11 January 2022 11:41:36 IST

Long-term benefits of the blended learning model


The hybrid model might undergo further mutations paving the way for more sophisticated solutions.

There are moments in history when everything changes permanently, perhaps unrecognisably. The invention of the internet was one such, the digital revolution being the other. The old order changes giving place to the new, but the new journey is often a blend of the before and after.

That is the scenario I envisage in higher education post-pandemic although predictions swing from the mass extinction of colleges and universities to a return to pre-pandemic normalcy. Irrespective, higher education will witness a major revamp, spurring long-lasting changes.

The new normal will likely be a hybrid model where traditional offline teaching and e-learning will go hand-in-hand. The fact that students could return to recordings of online lectures at their own time and pace, especially if they had not fully comprehended a particular class, seems like an important attraction. Other permanent alterations which may stay in the higher education space include:

Augmenting technology

Online classes compelled teachers to devise creative strategies to keep lectures interesting. Audio-Video presentations emerged as a notable feature, enlivening and enriching the educational-material repository. A combination of part-online, part-offline classes in the blended approach paved way for digital technologies to become a powerful supplement to best-practice classroom methods.

Two-way communication

The dynamics of online teaching and learning made the pedagogy interactive, animated, and discussion-driven. Further, to overcome the challenges and potential boredom of online learning, technologically-advanced ways of making the process more interactive are created using sophisticated edtech learning software such as apps, video-conferencing tools, and real-time project co-editing.

More exposure

Online teaching has facilitated courses, curricula, content and teaching methods adopted by premier institutions to be seamlessly disseminated to a vast cross-section of students in tier 2 and 3 establishments, raising overall standards.

Specialist knowledge

The plethora of online webinars, seminars, conferences has provided illuminating exposure to specialist knowledge from domain experts and also generated rich reference material. The online process materialised as an expedient means of setting up meetings or the exchange of ideas and information, leaving academicians more time and resources to invest in research or improve pedagogic standards.

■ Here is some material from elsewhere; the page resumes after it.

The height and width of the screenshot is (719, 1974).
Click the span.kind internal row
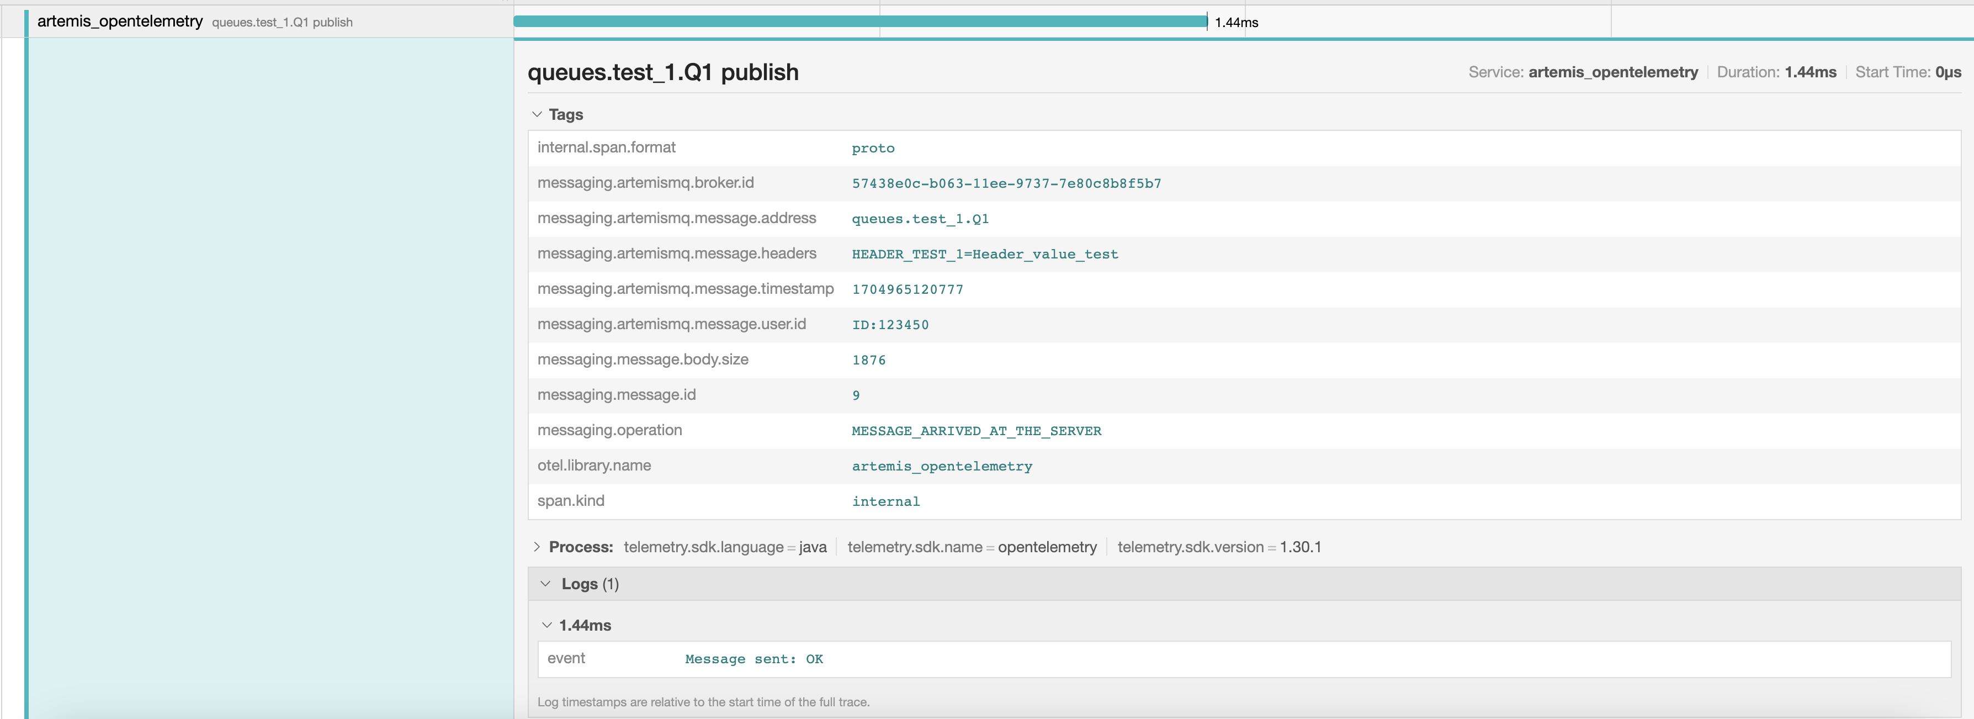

The hybrid model could, crucially, take higher education and skill enhancement into the reach of financially-disadvantaged students by making it more affordable. An institution of higher learning cannot, and perhaps should not, cut corners on infrastructure — in deference to the sciences, sports, research; evidence establishes the role of high-quality infrastructure in all-round student performance. However, the hybrid model empowers ‘product differentiation,’ making cost-reduction possible if specific exigencies so demand.

The hybrid model has surfaced as an interesting example of ‘necessity being the mother of invention.’As the pandemic, hopefully, wanes, it is likely to undergo further mutation and spawn a variety of sophisticated sub-models under the ‘hybrid’ umbrella.

(The writer is Vice-Chancellor, Shiv Nadar University, Chennai.)